Aereogramme's final album might be the most sentimental choice I make
though. A Glasgow band on a legendary Glasgow label that I was
introduced to while living in Glasgow, whose final Glasgow gig I was
lucky to attend at my university's union just round the corner from
my flat... in Glasgow. At a time in my life when I was learning to
embrace non heavy music again, Aereogramme were a huge influence on
my expanding tastes, and an inspiration to look beyond perceived
truths about my own identity. This album in particular captures
Aereogramme's beautiful sound and steers away from the often
cathartic moments of rage on previous releases – basically all the
bits I had found really cool before. The absence of screaming vocals
may have been an enforced change after singer Craig B had lost his
voice for six months in between records, but it's a shift
that suits the band, allowing the listener to notice and retain the
subtler moments, and may have led some of the band members to their
ongoing artistic success with other groups.
The
track titles might give away that Aereogramme's work is fairly
sombre, but it is certainly not without energy. Longing, desire,
ambition, heartbreak, depression, love, and identity intertwine in
the lyrics while post rock guitar work, dramatic piano, and even epic
strings work in unison with the powerful rhythm section to build us
towards soaring crescendoes again and again. My
Heart Has A Wish That You Would Not Go is also
comfortable letting a song gently drift off in to your mind, quietly
easing you in to the next paean to love and belonging. Aereogramme
want you to process the emotions of each song, incorporating them in
to who you are as you listen, before the next comes to dominate your
ears, mind, and heart.
With
the character of Coma Boy established in the first song with
heartfelt pleas to bury your soul with him, “Barriers” comes in
with huge percussion sounds and leading strings building booming and
invigorating bridges to the listener, but ultimately leaving its
protagonist caught behind emotional barriers. The floating space of
“Exits” suggests that this album is not about hope of overcoming
those barriers, but about contemplation, acceptance, and finding
something to cling to in hopelessness: a feeling brilliantly
encapsulated in the mantra and its capitulation in the next song, “A
Life Worth Living”:
A
life worth living
A life worth living
A life worth living
A life worth
A life worth living
A life worth living
A life worth living
A life worth
This can't be found in all of me
A life worth living
A life worth living
A life worth
A life worth living
A life worth living
A life worth living
A life worth
This can't be found in all of me
The
second half of the record finds a more conciliatory tone, looking for
a way to bridge gaps and find love as the only saving force in life.

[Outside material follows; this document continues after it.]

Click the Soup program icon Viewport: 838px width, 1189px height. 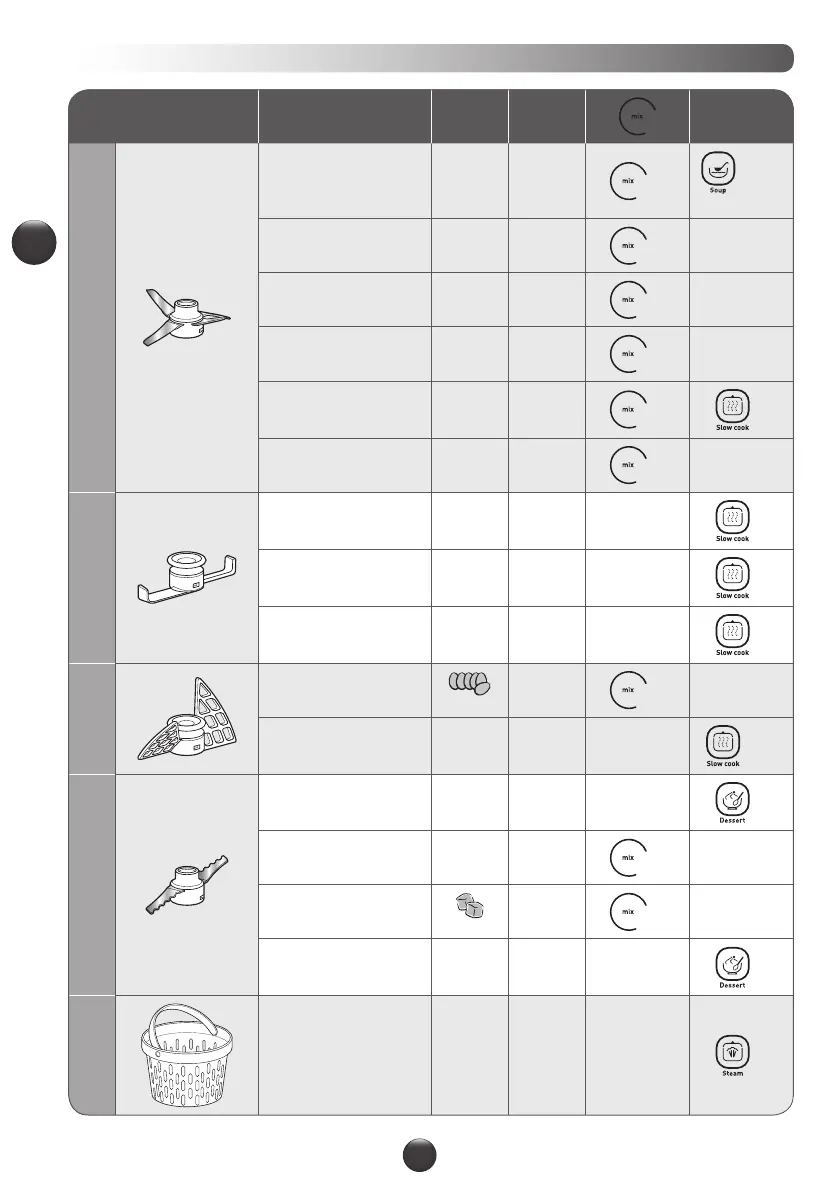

Album closer “You're Always Welcome” is the most outwardly
positive moment, where a gentler folk opening leads Craig B to
proclaim that “you have a home here,” and “you're always
welcome''. The slow, heavy percussion and the gentle orchestral
strings supply the melancholic feeling recognised from earlier songs,
but these are offset by the underlying acoustic guitar plucking and
lyrics “May your days be golden / May it always surround you,”
that give the ending the warmth it deserves.
But
perhaps the greatest moment on the album for me is “Living
Backwards”. With its poetic questioning, bass-driven intro, and
insistent acoustic guitar foundation, it forms the heart of the
protagonist's desire not to be left alone. The bluesy moment that
one of the album's few identifiable guitar riffs kicks in causes my skin
to tingle, and from here I'm taken through an increasingly intense
repetition of the idea of life lived backwards. It's a song that encapsulates the burning energy that exists at the core of
“depressing” music, and the sparks of creativity that offer an
outlet for so many people facing loneliness, separation, and
depression. A beautiful record from a beautiful band that left me
feeling about Aereogramme exactly as the title suggests.